**Stored items:**
###

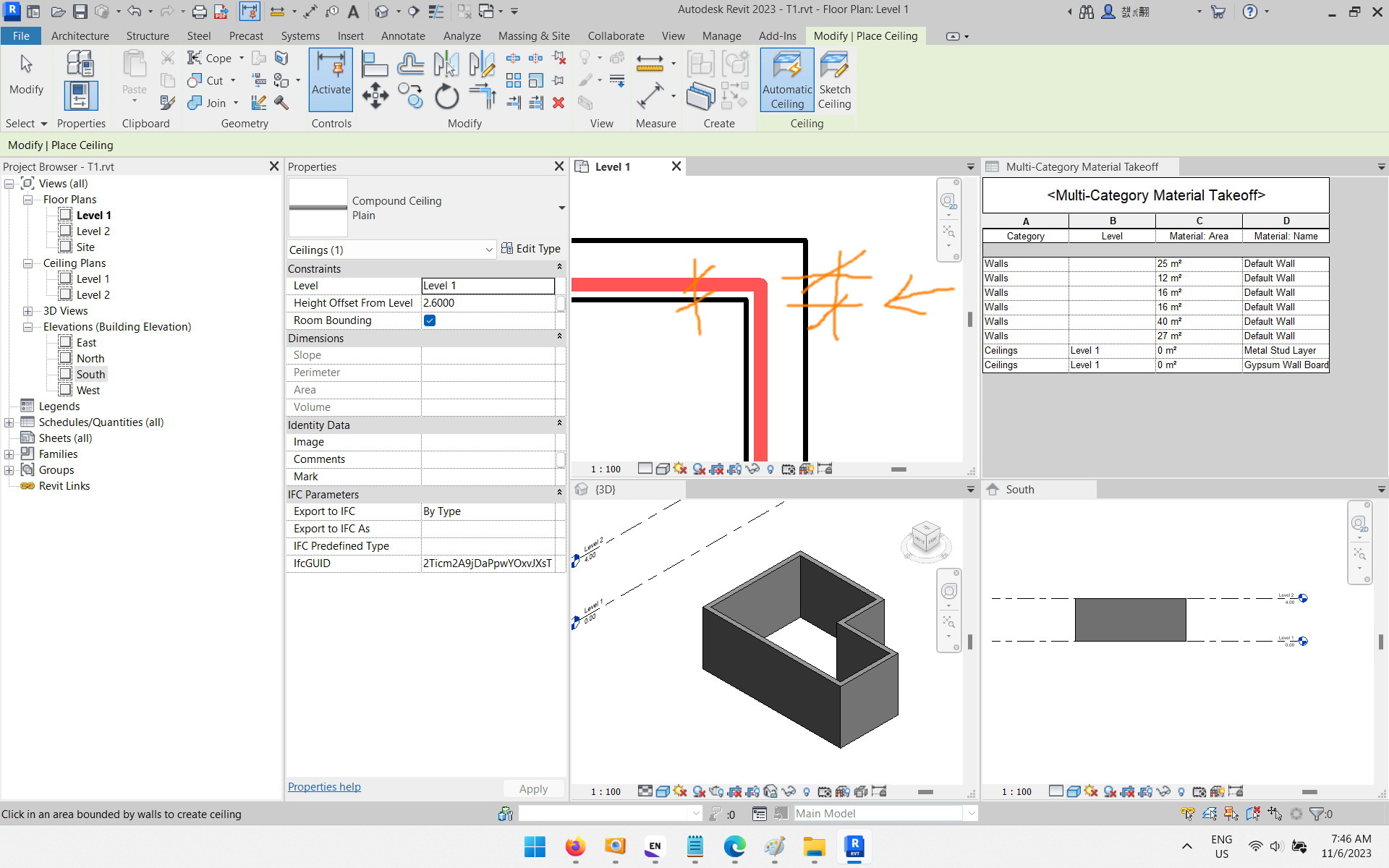Select the Move tool in Modify panel
1389x868 pixels.
(375, 95)
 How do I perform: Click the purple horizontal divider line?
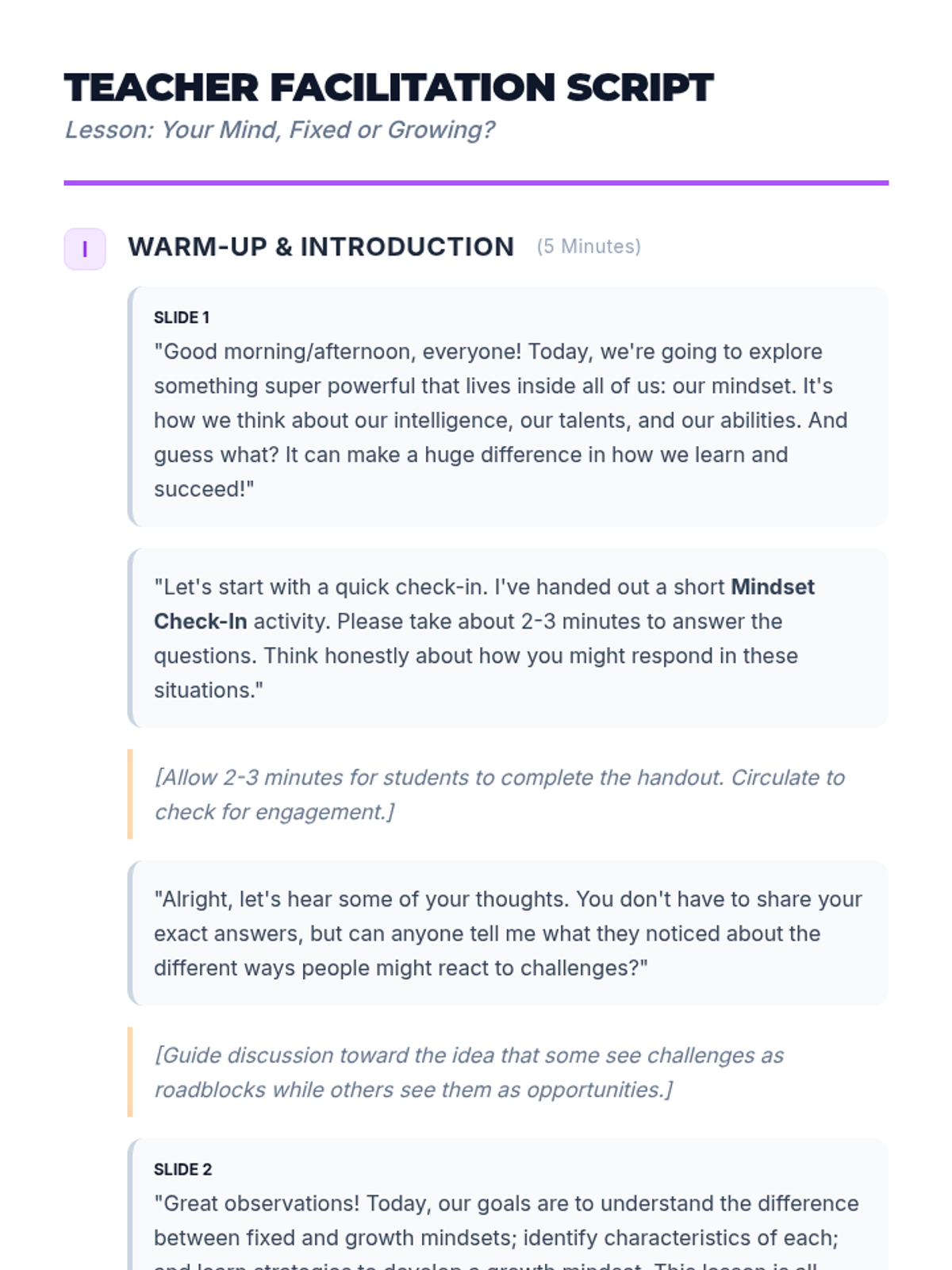[x=476, y=183]
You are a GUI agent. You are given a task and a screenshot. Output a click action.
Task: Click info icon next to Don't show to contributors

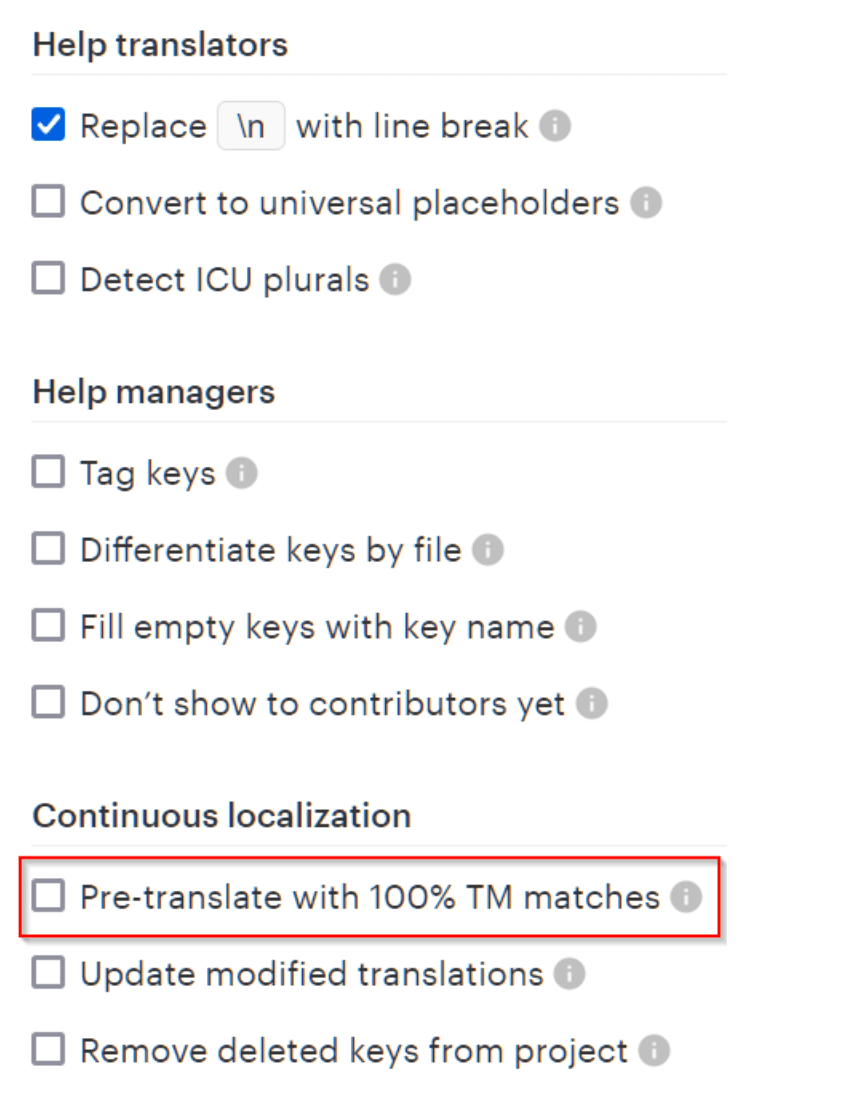click(x=592, y=704)
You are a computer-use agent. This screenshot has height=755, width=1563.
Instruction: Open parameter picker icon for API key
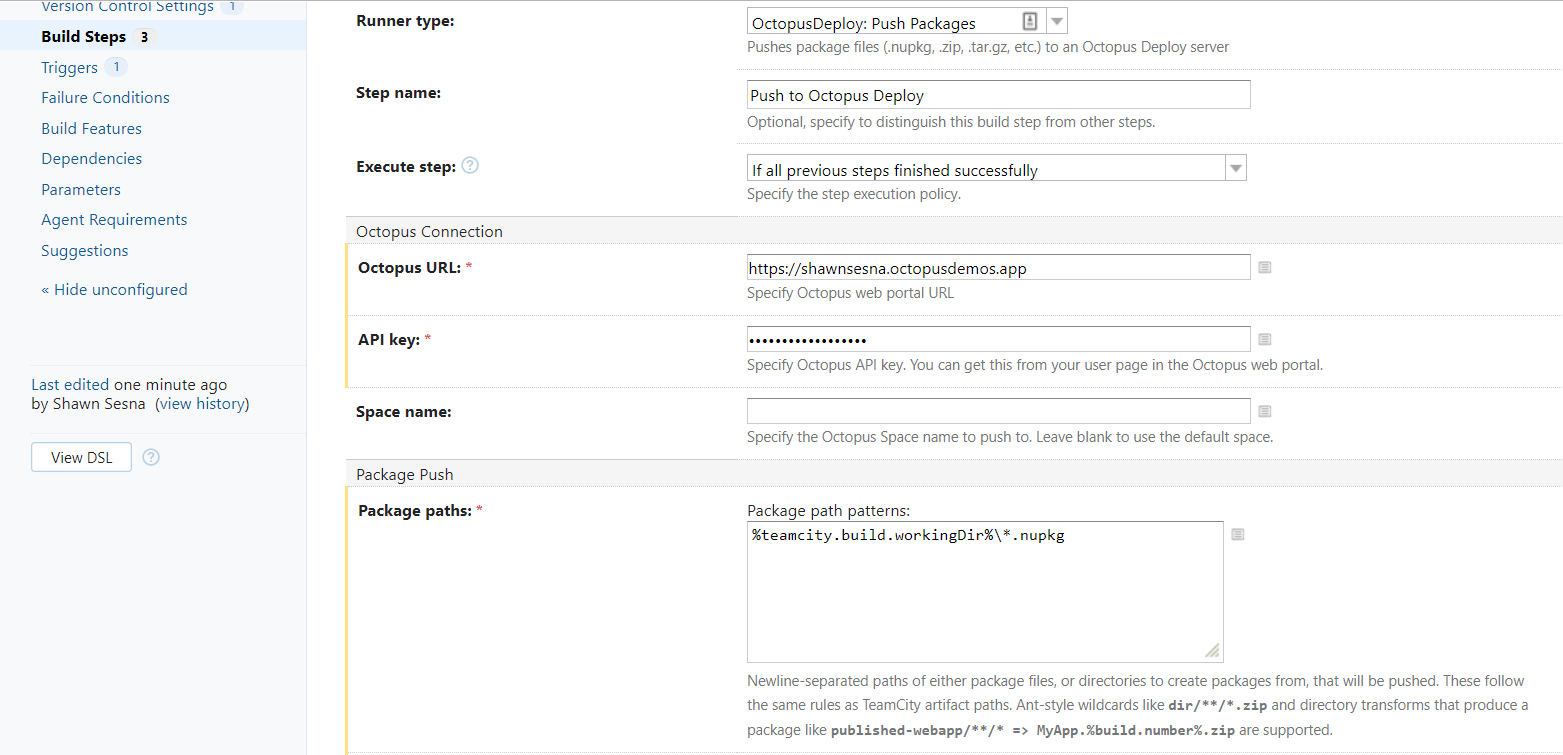(1264, 340)
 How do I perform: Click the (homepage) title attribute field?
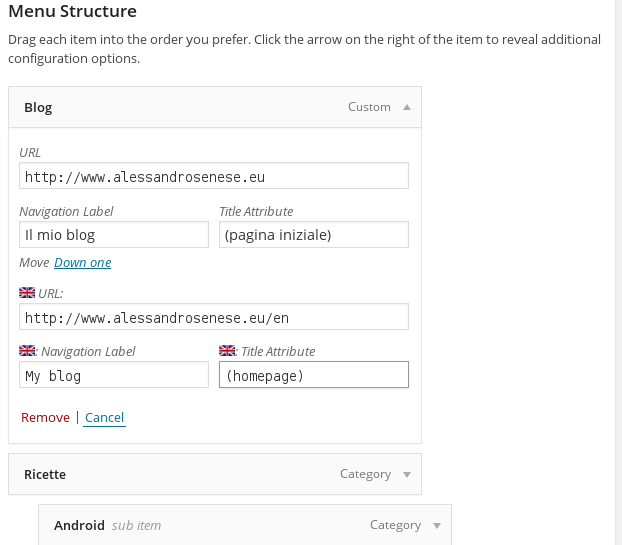click(x=314, y=375)
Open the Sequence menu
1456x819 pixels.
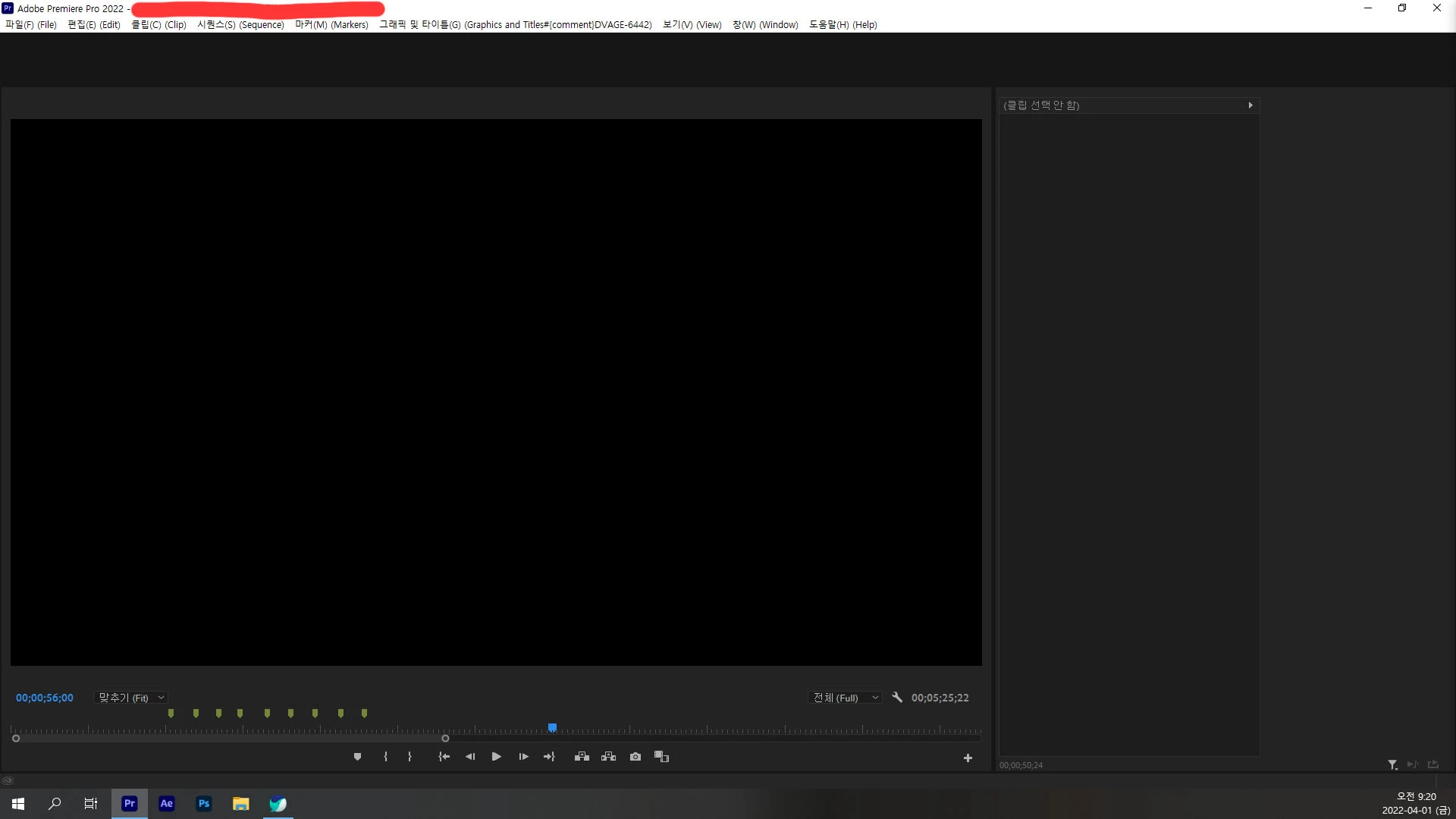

###

**What you are asked to do:**
Copy every one of the entries above word for word, leaving the pictures out of your copy.

**Task output:**
Select the Move tool in Modify panel
1389x868 pixels.
(375, 95)
 How do I perform: Click the purple horizontal divider line?
[x=476, y=183]
You are a GUI agent. You are given a task and a screenshot. Output a click action.
Task: Click info icon next to Don't show to contributors

click(x=592, y=704)
You are a computer-use agent. This screenshot has height=755, width=1563.
Instruction: Open parameter picker icon for API key
(1264, 340)
 How do I perform: Click the (homepage) title attribute field?
click(x=314, y=375)
Open the Sequence menu
1456x819 pixels.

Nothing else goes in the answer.